第2話
驚いた童が、おそるおそる顔をあげると、目の前に一人の男が立っていた。
白鷺の羽のような狩衣を着た男だ。
童は小さな身をさらに縮めて、
「カミサマ?」
と呟いた。
すると、男は童の言葉を意外そうに笑って、
「違う違う。君と同じ人間さ」
と答えた。
ニンゲン、と童は口のなかでくり返してみる。
「随分長いこと、ここにいたようだね」
男は腰をかがめて童と目を合わせ、
「君は強い子なんだな」
と、小さな頭に手を伸ばした。
男の手のひらが、童の頭をなでた。やわらかくはないが、かたいわけでもない。重くも軽くもない。わずかなぬくもりとたしかな感触が、童の頭につたわっていく。
すると童の表情が、ぼんやりとやわらかくなった。
「帰りたいの。でも歩けないの」
童はたどたどしく打ち明けた。
「どうしたんだい、足を痛めたのか」
男が童の足もとを見ると、鳥のように細い童の足の、足首より先が闇にとけて消えていた。
男の表情がくもる。しかしすぐにそれを引っこめて、
「心配ないさ。さあ、俺と一緒に帰ろう」
と声をかけた。
童が「本当?」とたずねる。
「ああ、本当さ。さあ、立ってごらん」
男は言うが、童はまた身を縮ませてしまって、「立てないもの」とくり返す。
男はおだやかな声で、「痛いかい」とたずねた。童は迷いながら頷く。
「じゃあ、俺がおまじないをしてやろう。さあ、目を閉じて。ゆっくり息を吸って、吐いて」
男の手が、童の手をとる。つないだ手から、男の落ち着いた呼吸が伝わる。二人の呼吸がだんだんと近づいていく。

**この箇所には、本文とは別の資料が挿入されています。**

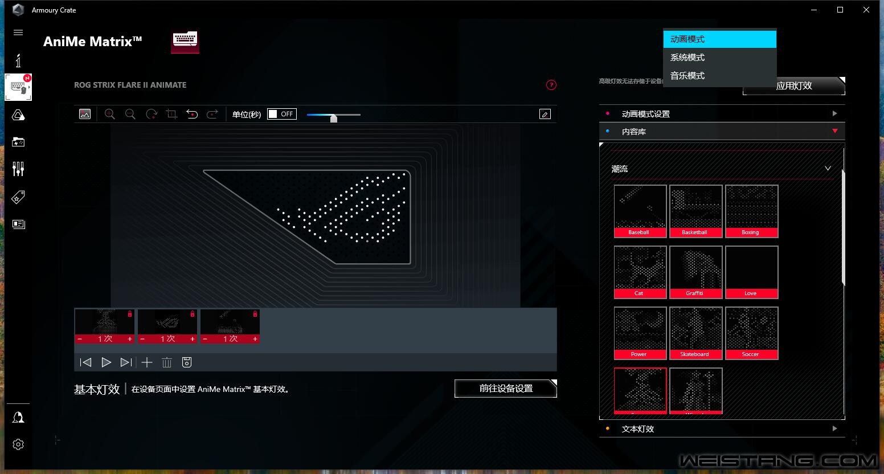Click the crop tool icon
Image resolution: width=884 pixels, height=474 pixels.
[x=171, y=114]
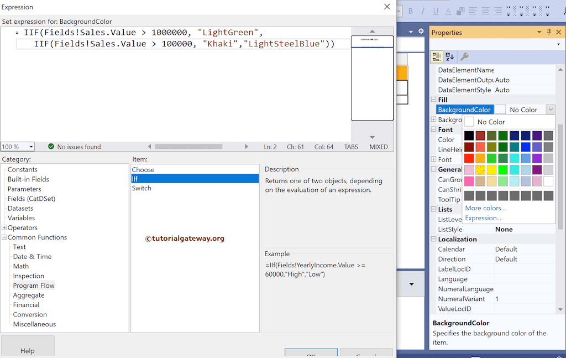This screenshot has width=566, height=358.
Task: Expand the Operators category
Action: [4, 227]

「痛くてもいいんだ、怖くてもいい。けれど君の心は、痛み以上に強く何かを願っているはずだ。願いがあるってことは、もう立ってるも同じなのさ。近づいてるも同じだ。さあ、目を開けてごらん」
目を開くのといっしょに男が立ち上がり、手をつないでいた童も、引っぱられるように立ち上がった。
「立ってる? これでうちに帰れる?」
童が言うと、男は晴れやかな声で「ああ、立っているよ。すごいぞ」とたたえた。
童の顔が嬉しさにほころんだそのとき、森全体がゆがみ、地の底からいらだちの声を上げた。
驚いた童の肩を、男は自分の体に寄せて、
「なあに、こいつら君の勇気に参ってるだけさ」
とささやいた。
「こいつらって」
「この森を産み、棲み続けているものさ。〝神〟と呼ばれることも、〝化けもの〟と呼ばれることもある」
童はおそろしさに身をすくめて、「どっち」とたずねる。